REQUIRED ACTION -> At the line containing "Task: Select STEP 4 来店して相談 tab", start repeating the entries exactly, and continue through the last line.

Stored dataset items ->
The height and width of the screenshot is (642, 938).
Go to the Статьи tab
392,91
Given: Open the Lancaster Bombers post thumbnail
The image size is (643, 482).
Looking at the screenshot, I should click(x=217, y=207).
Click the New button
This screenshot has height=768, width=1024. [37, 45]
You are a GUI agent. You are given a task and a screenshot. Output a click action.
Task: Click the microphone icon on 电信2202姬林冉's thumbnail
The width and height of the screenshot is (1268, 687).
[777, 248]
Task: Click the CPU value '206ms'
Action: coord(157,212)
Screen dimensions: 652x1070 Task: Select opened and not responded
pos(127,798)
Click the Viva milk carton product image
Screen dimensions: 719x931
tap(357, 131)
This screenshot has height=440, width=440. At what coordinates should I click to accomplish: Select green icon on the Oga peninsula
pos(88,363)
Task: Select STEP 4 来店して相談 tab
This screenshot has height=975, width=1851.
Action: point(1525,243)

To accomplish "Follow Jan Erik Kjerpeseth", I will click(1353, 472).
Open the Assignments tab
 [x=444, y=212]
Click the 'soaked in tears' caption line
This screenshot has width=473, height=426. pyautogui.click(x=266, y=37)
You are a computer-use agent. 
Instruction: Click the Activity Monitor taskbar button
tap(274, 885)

ANSWER BELOW ->
Task: Select STEP 4 来店して相談 tab
This screenshot has height=975, width=1851.
Action: point(1525,243)

To accomplish "Follow Jan Erik Kjerpeseth", I will click(1353, 472).
Open the Assignments tab
 [x=444, y=212]
Click the 'soaked in tears' caption line
This screenshot has width=473, height=426. pyautogui.click(x=266, y=37)
You are a computer-use agent. 
Instruction: Click the Activity Monitor taskbar button
tap(274, 885)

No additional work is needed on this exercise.